Je me bats pour atteindre mon objectif, je n’ai pas peur, je crois toujours, je vais y arriver, donc je fonce !
Elles font souvent le choix d’une activité professionnelle qui s’inscrit dans le prolongement de leur activité domestique. Ainsi, les femmes au Sénégal sont très présentes dans le commerce, la couture, le tissage, la vente à domicile, la production maraîchère, la production de fruits et légumes, les petites unités de transformation (Simen, Diouf 2018). Elles privilégient également pour certaines, le commerce en ligne qui leur permet de travailler tout en restant à la maison. L’activité choisie peut enfin être ancrée dans une histoire familiale plus ancienne. Ainsi, l’expérience et les compétences acquises dans le cercle familial lorsqu’elles sont enfant « prédisposent » fortement les femmes à aller vers l’entrepreneuriat : « Certaines femmes appartenant à des familles de tradition marchande grandissent en observant leurs grands-mères, leurs tantes, leurs mères exercer cette activité qui finit par « leur coller à la peau », faisant ainsi partie de leur vie » (Doubogan 2019).
Evoluant le plus souvent dans l’informel, l’obtention de crédits auprès des banques est souvent impossible, et ceci plus fortement que pour les hommes. Les femmes font ainsi moins facilement appel au financement institutionnel et ont aussi plus de mal à s’auto-financer. Comme le rappelle par ailleurs une étude du Women in Africa philanthropy study (2018), « les femmes chefs de micro et de petites entreprises ont une propension plus forte que les hommes à s’auto-exclure du marché du crédit ». Il y est précisé également que « lorsque 50% des femmes chefs d’entreprise déclarent que le soutien financier des amis et de la famille est leur principale source de financement, seulement un quart des hommes interrogés déclarent avoir recours à ce canal ».

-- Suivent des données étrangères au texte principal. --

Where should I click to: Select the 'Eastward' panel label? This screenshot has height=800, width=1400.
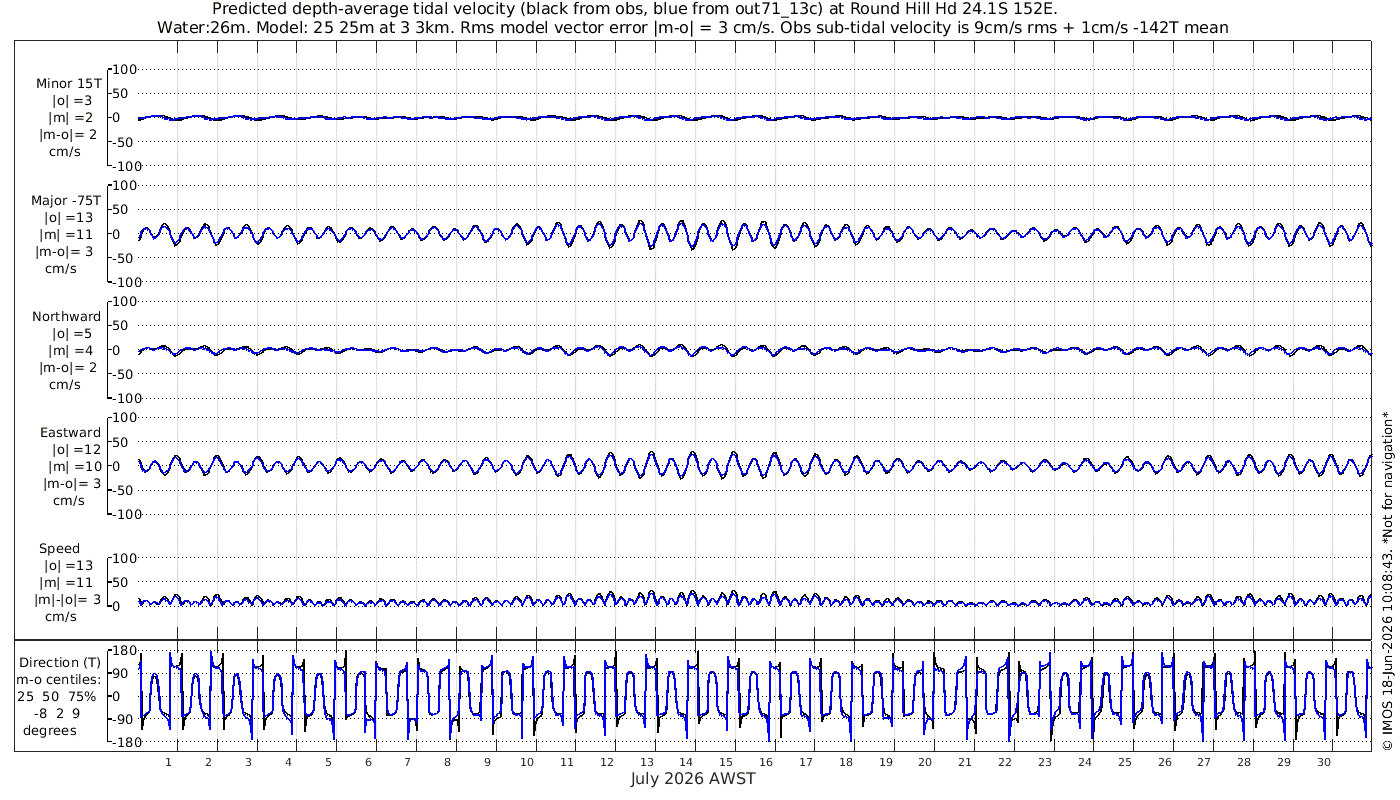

Un challenge fort autour de la conciliation des différents temps sociaux
Si l’accès au financement est une difficulté majeure à laquelle sont confrontées les femmes dans leur projet d’entreprendre, d’autres obstacles rendent leur parcours particulièrement compliqué. L’article de Moguérou et al. (2019) relate une étude réalisée à Dakar et à Lomé sur la répartition des tâches domestiques au sein des foyers lorsque la femme est active et comment celle-ci se reconfigure dans le temps. On peut y lire notamment comment cette nouvelle répartition des tâches réinterroge les rapports de genre dans le couple et plus largement au sein de la famille. Le nouveau rôle économique que jouent les femmes au sein de leur famille en travaillant à l’extérieur peut venir déstabiliser l’équilibre du couple en dépossédant en quelque sorte l’homme de ce qui faisait jusque-là sa masculinité. Ces auteurs montrent également dans cet article que les femmes qui travaillent, financent souvent seules le recrutement, la coordination et la prise en charge financière du personnel les secondant dans les tâches ménagères, payant seules, « au propre comme au figuré, les conséquences de leur investissement professionnel ». Ils concluent ainsi que « le partage des tâches domestiques en Afrique de l’Ouest est souvent un « impensé » dans les couples mariés ». En effet, reste cette vision d’une « défaillance dans leurs rôles de mère et d’épouse » lorsque la femme ne peut assumer l’ensemble des tâches qui lui sont traditionnellement assignées. Il est même question dans l’article de déshonneur, tant pour l’homme qui accepterait le fait que sa femme ne prenne pas en charge les tâches domestiques que pour les femmes qui seraient vues à l’extérieur du foyer comme incapables d’assumer cela.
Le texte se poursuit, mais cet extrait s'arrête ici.